Though she was impressed with the permanent collection and the Fabulous Fakes exhibit of jewelry designed by Kenneth Jay Lane, she had no desire to see the Egyptian Treasures. Instead we concentrated on exploring Altered States: Jose Alvarez, Yayoi Kusama, Fred Tomaselli and Leo Villareal which began on April 2 and runs through July 17, 2011. Made up of collages, paintings, and installations by this select group of artists, the exhibit offers a transformative experience. The psychedelic colors and peacock feathers used by Alvarez, the detailed works by Kusama, and the intriguing drug filled collages by Tomaselli transport the viewer to an altered perception of reality.

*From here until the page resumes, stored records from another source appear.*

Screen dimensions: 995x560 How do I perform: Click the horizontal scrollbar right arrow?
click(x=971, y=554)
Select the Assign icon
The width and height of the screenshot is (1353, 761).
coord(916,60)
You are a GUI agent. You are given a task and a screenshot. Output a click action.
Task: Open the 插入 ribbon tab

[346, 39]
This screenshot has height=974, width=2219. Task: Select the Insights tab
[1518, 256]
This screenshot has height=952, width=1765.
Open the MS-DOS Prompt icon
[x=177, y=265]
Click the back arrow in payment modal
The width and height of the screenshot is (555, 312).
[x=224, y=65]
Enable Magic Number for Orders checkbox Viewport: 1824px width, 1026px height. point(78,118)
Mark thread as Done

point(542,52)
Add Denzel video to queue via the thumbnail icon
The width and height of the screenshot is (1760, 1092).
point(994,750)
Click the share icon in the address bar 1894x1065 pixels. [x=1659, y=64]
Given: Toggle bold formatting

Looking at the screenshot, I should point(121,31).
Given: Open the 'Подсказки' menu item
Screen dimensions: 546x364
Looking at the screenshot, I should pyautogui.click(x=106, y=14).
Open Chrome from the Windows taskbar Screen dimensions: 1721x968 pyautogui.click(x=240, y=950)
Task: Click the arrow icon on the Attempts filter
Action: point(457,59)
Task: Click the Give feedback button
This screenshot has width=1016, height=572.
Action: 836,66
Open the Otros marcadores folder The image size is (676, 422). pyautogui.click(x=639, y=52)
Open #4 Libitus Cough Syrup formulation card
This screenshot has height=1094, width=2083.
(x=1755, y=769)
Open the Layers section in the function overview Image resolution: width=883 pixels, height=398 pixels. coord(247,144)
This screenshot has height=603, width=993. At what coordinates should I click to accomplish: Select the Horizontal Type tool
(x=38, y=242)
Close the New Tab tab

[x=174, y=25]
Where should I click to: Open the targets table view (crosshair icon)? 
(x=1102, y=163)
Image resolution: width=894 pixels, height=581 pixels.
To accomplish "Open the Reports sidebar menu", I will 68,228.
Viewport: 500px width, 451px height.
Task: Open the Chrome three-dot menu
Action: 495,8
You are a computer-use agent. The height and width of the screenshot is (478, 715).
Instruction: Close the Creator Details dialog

Two years ago when I was in Sydney, Australia I had the good fortune to see an exhibit of Kusama’s work. At the time I found her paintings interesting, but her installations were unforgettable. Mirrored rooms filled with tiny lights created a feeling of being in outer space and witnessing infinity. I hoped to someday see an exhibit of her work in Florida. The Norton show includes several of her paintings, but perhaps the most impressive piece is her sculpture of a standing, nude, Barbie doll-like figure with a brown wig and covered with polka dots.

The installation at the Norton is by Leo Villareal. “Firmament II” welcomes the viewer’s participation, and the Norton has helped by providing wide comfortable chaise lounges to recline on while one views the changing lights above. Fred Tomaselli is quoted as believing that “art is obligated to transport the viewer… to the sublime.” Villareal’s piece has the power to do just that. Ronna and I must have remained on the chaise for at least a half hour where together we were transported to the heavens.

Later we took a long walk at MacArthurs Beach State Park where I showed off the natural beauty of my chosen state, and Ronna took a picture of the two of us on the boardwalk leading to the beach.